Remisi untuk Djoko Tjandra dan Napi Tipikor Dinilai Janggal

Avatar Of Teddy Chaniago
11. Remisi1 | Buliran.com

BuliranNews, JAKARTA – Keputusan Direktorat Pemasyarakatan (Ditjen PAS) Kemenkumham memberikan remisi kepada Djoko Tjandra dan 213 narapidana kasus tindak pidana korupsi pada HUT ke-76 RI ke-76 dinilai janggal.

Mantan Komisioner Komisi Pemberantasan Korupsi (KPK), Laode M Syarif, menilai pemberian remisi bagi Djoko Tjandra tidak hanya menunjukkan lemahnya komitmen pemerintah dalam memberantas korupsi.

1. Remisi 1 | Buliran.com

Selain itu, kata Laode, juga melanggar Peraturan Pemerintah (PP) Nomor 28 tahun 2006 tentang Syarat dan Tata Cara Pelaksanaan Hak Warga Binaan Pemasyarakatan yang mengatur syarat pemberian remisi.

Bukan tanpa sebab, bila mengacu pada Pasal 34 butir 3 pemberian remisi bagi terpidana kejahatan luar biasa yakni teroris, koruptor, bandar narkoba, dan pelanggar HAM harus memenuhi syarat.

Pertama berkelakuan baik, pada poin ini Ditjen PAS tidak membeberkan maksud kelakuan baik dimaksud mereka.

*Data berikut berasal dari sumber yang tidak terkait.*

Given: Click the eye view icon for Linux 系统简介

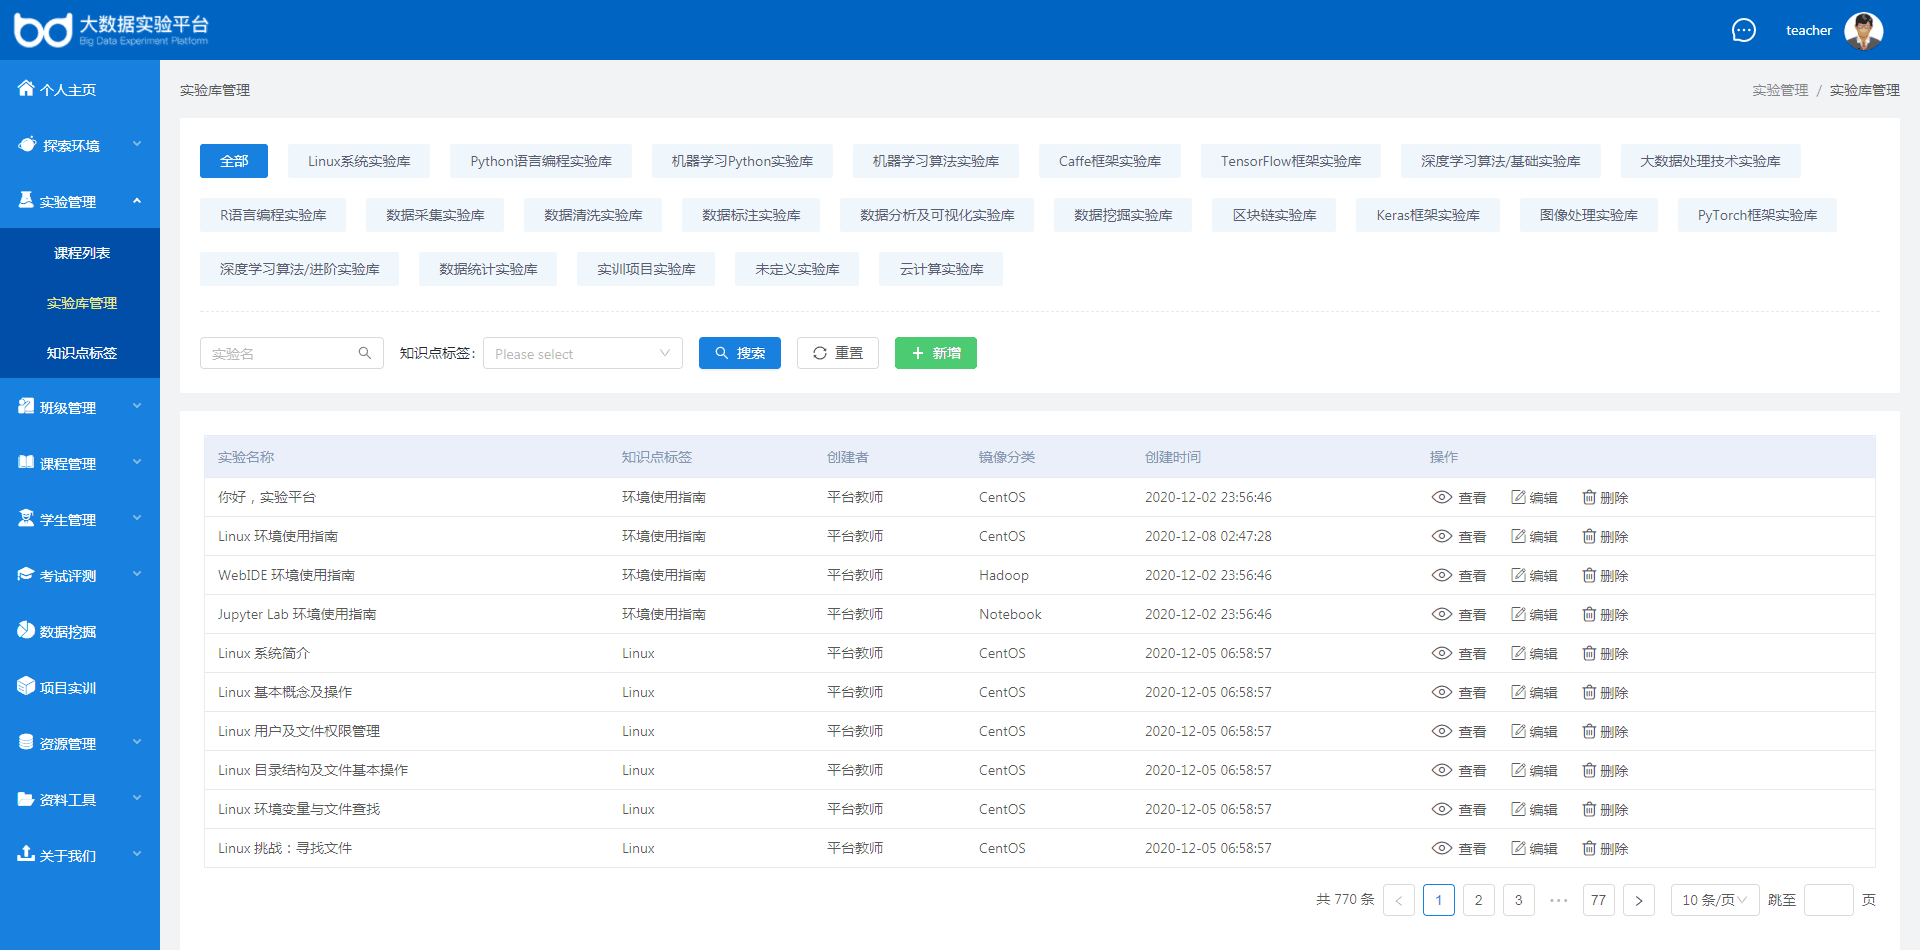Looking at the screenshot, I should pyautogui.click(x=1441, y=653).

Sehingga Djoko Tjandra yang 11 tahun menjadi buron sebelum tertangkap diberi remisi.

Bila kelakuan baik menurut Kementerian Hukum dan HAM hanya sebatas tidak melawan sipir di Lapas, artinya mereka tutup mata atas setumpuk ulah Djoko Tjandra yang sudah terbukti bersalah.

“Buronan 11 tahun, menyuap polisi dan jaksa, mencemarkan nama kepolisian dan Kejaksaan,” tulis Laode dalam akun Twitter @LaodeMSyarif menanggapi remisi, beberapa waktu lalu.

Belum lagi memperhitungkan anggaran negara yang digelontarkan selama 11 tahun berupaya menangkap Djoko Tjandra saat kabur sebagai terpidana korupsi pengalihan hak tagih Bank Bali.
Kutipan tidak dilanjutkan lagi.